Monday, July 24, 2006

Black Henry, or Enrique de Malacca (Glossary)

Black Henry, aka Henry the Black, Enrique de Malacca and Henry of Malacca is often said to be the first person to truly circumnavigate the globe in known history.

Taken as a slave by Magellan during his stay in the East Indies, Enrique was described as a "mulatto" and is said variously to have come from Malacca, "Taprobana," or "Zamatra."

There is though, as mentioned previously in this blog, a good argument for giving Enrique at least a partial Bisayan ancestry from the central Philippines.

The Italian and Yale manuscripts of Pigafetta's journal during Magellan's voyage, give lists of not only Malay but also Bisayan words. These lists are attributed to Enrique, who also displayed in-depth knowledge of local customs and traditions upon landing in the Bisayan islands.

Also, it is rather curious that Magellan, who had pre-planned his course to what is now known as the Philippines, would just coincidently happened to have a servant onboard who spoke the local dialect!

Political situation before Magellan's circumnavigation

In the decades leading up to Magellan's voyage, the "New World" had been divided by the papal Line of Demarcation which set up a race for the control of the East Indies between Portugal and Spain, the two great exploring nations of the time.

One of Spain's stragegies starting with Columbus was to approach the East Indies from the East by sailing West from Europe.

In the East Indies, on the other hand, the Lusung kingdom was apparently quickly developing ties with the Portuguese through their merchants, pilots, sailors and other agents in Malacca, Brunei and elsewhere in Southeast Asia. These links are attested up until the mid-16th century.

Further south from Lusung, in the central Philippines the Cebuano kingdoms were on the ascent since when Magellan arrives in the area we hear that the Sugbu (Cebu) king had trade relations as far as Siam in the West.

About a decade earlier, Magellan had obtained Enrique when the latter was 12 to 18 years old and the latter was quickly baptized in the Christian faith. Magellan may have taken his servant on his mysterious voyage further east of Malacca possibly together with his friend Francisco SerrĂ£o.

Did Enrique provide Magellan during this trip with information on the Cebuano kingdoms setting up the future voyage to what is now known as the Philippines from the East?

We know that Spain used its relations in the Bisayas to build alliances and to Christianize the inhabitants setting up the future invasion of Luzon.

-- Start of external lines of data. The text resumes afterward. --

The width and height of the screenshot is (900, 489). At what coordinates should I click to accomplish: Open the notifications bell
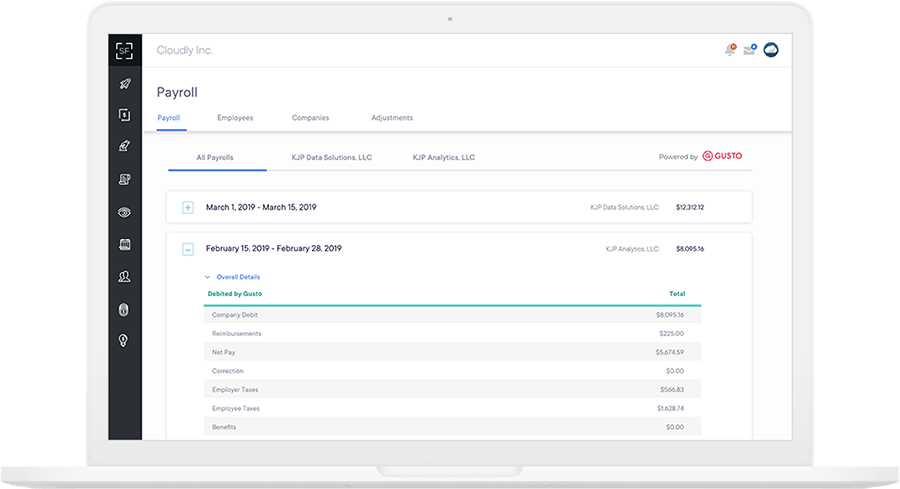coord(730,50)
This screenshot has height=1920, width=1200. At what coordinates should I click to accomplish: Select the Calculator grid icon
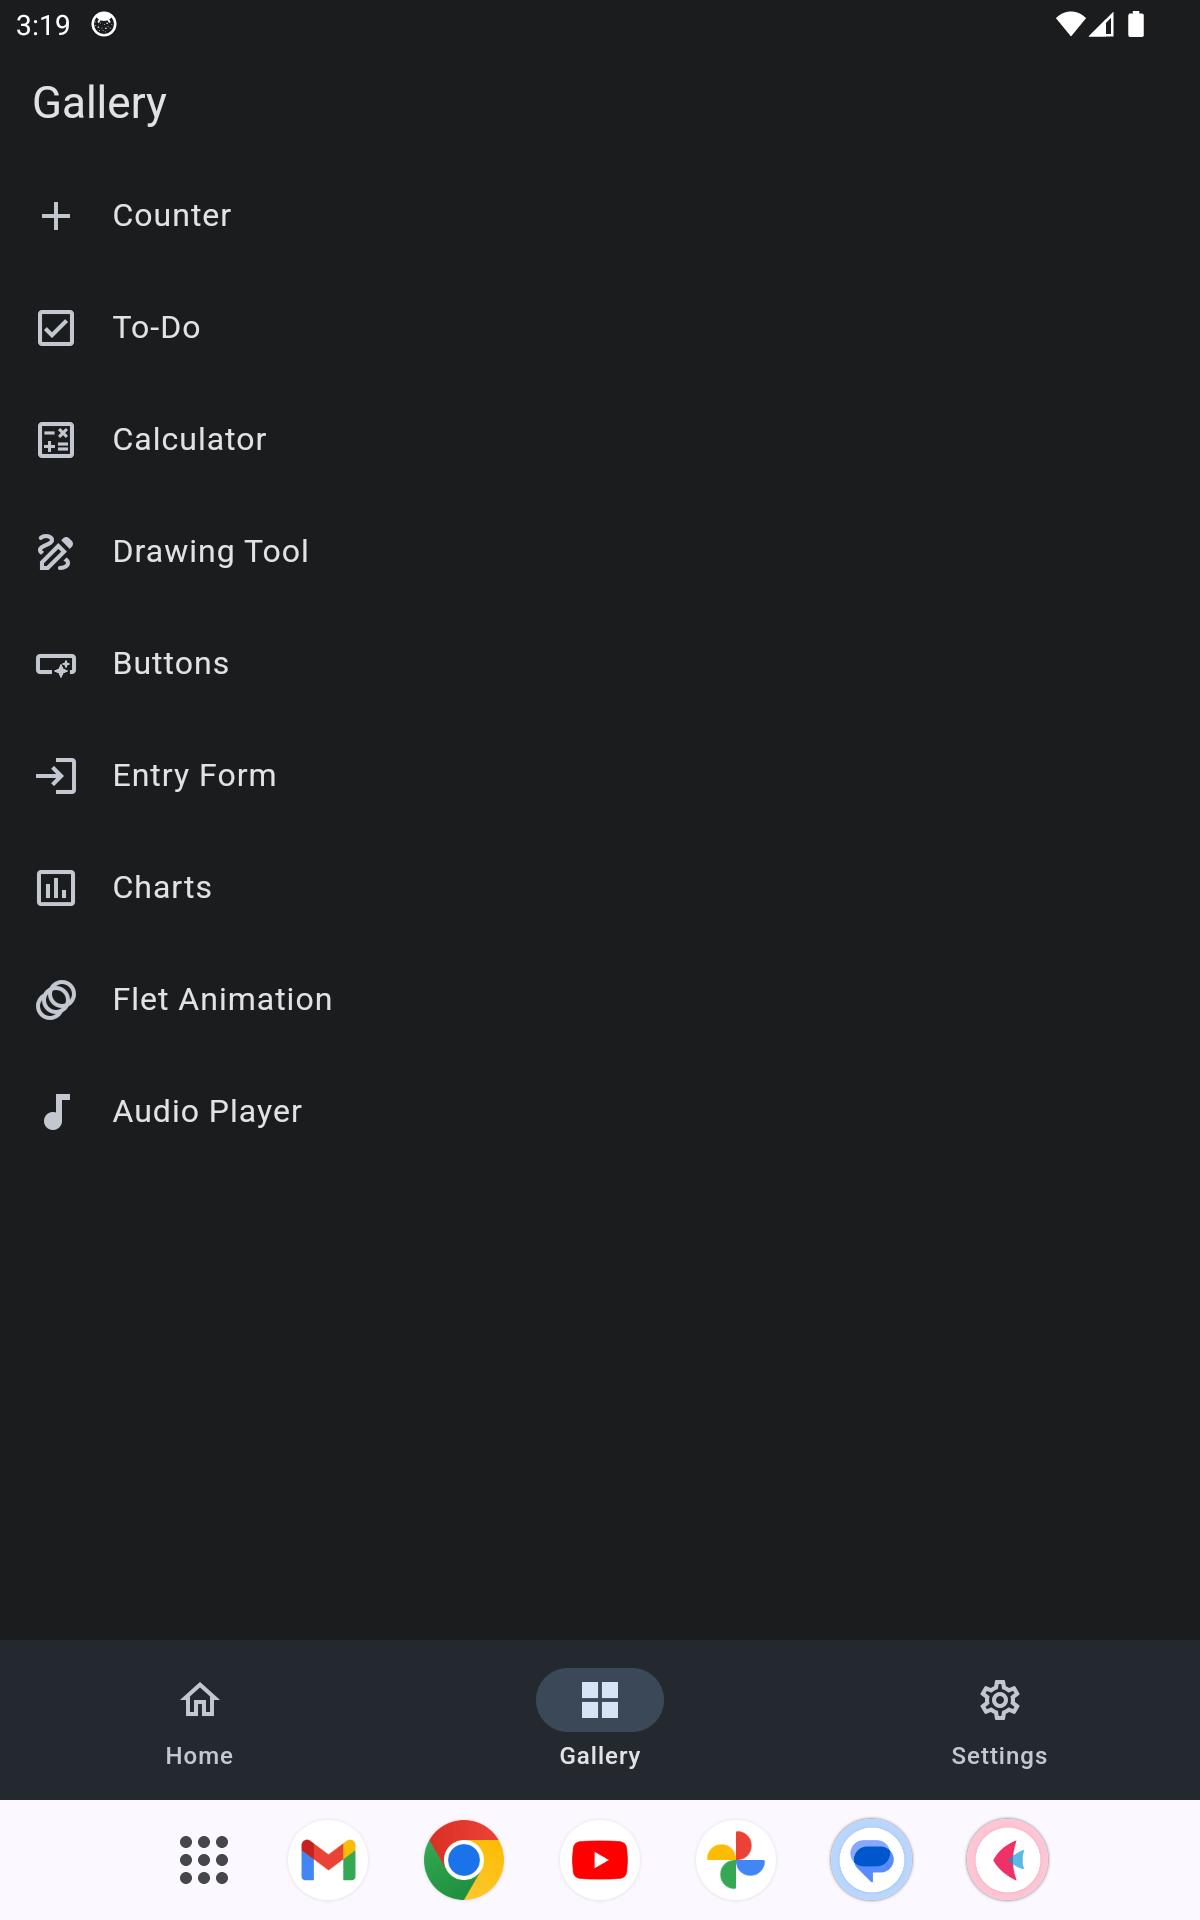tap(56, 440)
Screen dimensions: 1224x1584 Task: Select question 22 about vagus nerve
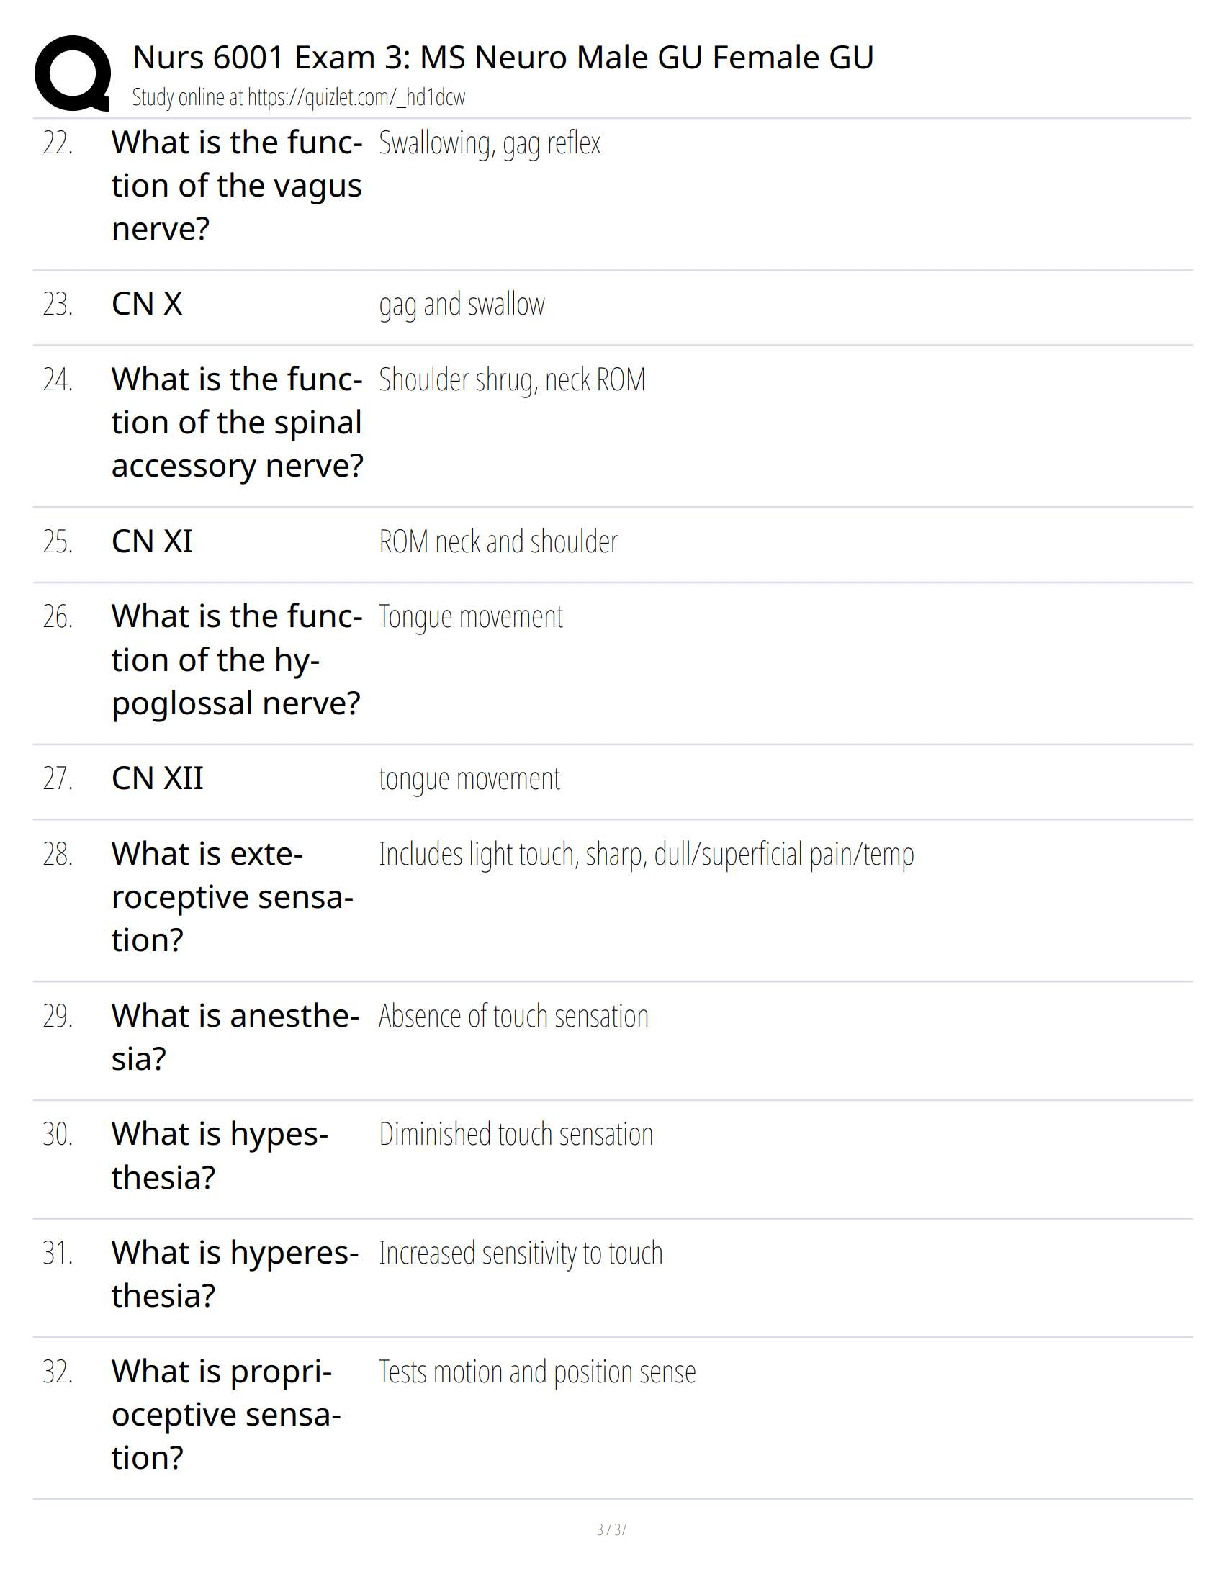pos(237,186)
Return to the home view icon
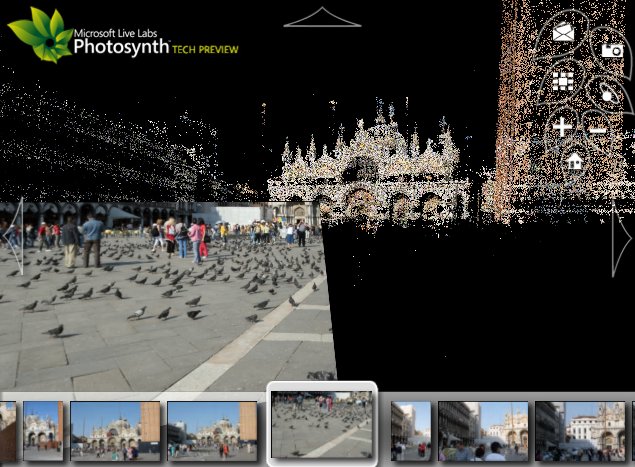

Giovanni Battista Gesio of Naples, the astrologer and advisor of King Philip II of Spain told the king that Luzon was 'the key to the entire east', and should be regarded as highly as Flanders or Italy.'

He may have been simply echoing Magellan's much-earlier beliefs. But by Gesio's time, Lusung's relations with the Portuguese had apparently soured, and the kingdom itself had serious internal divisions. It was ripe for the taking.

When Magellan renounced allegiance to Portugal after King Manuel's refusal to promote him and reassign him to the East Indies, it is not clear whether Magellan had ever brought to the king a circumnavigation proposal.

However Magellan, bringing with him Enrique and others, did present such a plan to Charles I of Spain. By this time, Enrique could speak Portuguese and Spanish, in addition to Malay and Bisayan. Later he may have also learned Italian.

After four expeditions to the Philippines following Magellan's discovery, Philip II ordered Miguel Lopez de Legazpi to occupy the islands for Spain. This Legazpi did with the aid of Cebuano Rajah Sikatuna of Bohol who helped the Spaniard force King Tupas of Cebu to submit to Spain.

Legazpi then obtained the Cebuano units that formed the backbone of his invasion force for Luzon. Here he also managed to exploit internal divisions with Lusung and enlisted the rajahs Soliman, Matanda and more reluctantly Lakandula, to help reduce the 'Moro' resistance in Pampanga and Bulacan.

Looking at this entire scenario it seems likely that Enrique's ability to act as interpreter and informant on Magellan's landing in the central Philippines was not an accident.

Ironically, Enrique rebelled against his master at Cebu and apparently stayed on with the king of that island after Magellan's death.

Paul Kekai Manansala


Goodman, David C. Power and Penury: Government, Technology and Science in Philip II's Spain, Cambridge University Press, 2002, p. 63.

Lach, Donald F. Asia in the Making of Europe: The Century of Discovery. Book 2, University of Chicago Press, 1994.


Vicente Calibo de Jesus said...

The author should read the comprehensive discussion on Enrique of Malacca at Wikipedia,

Just about all the aspects of this issue are discussed there.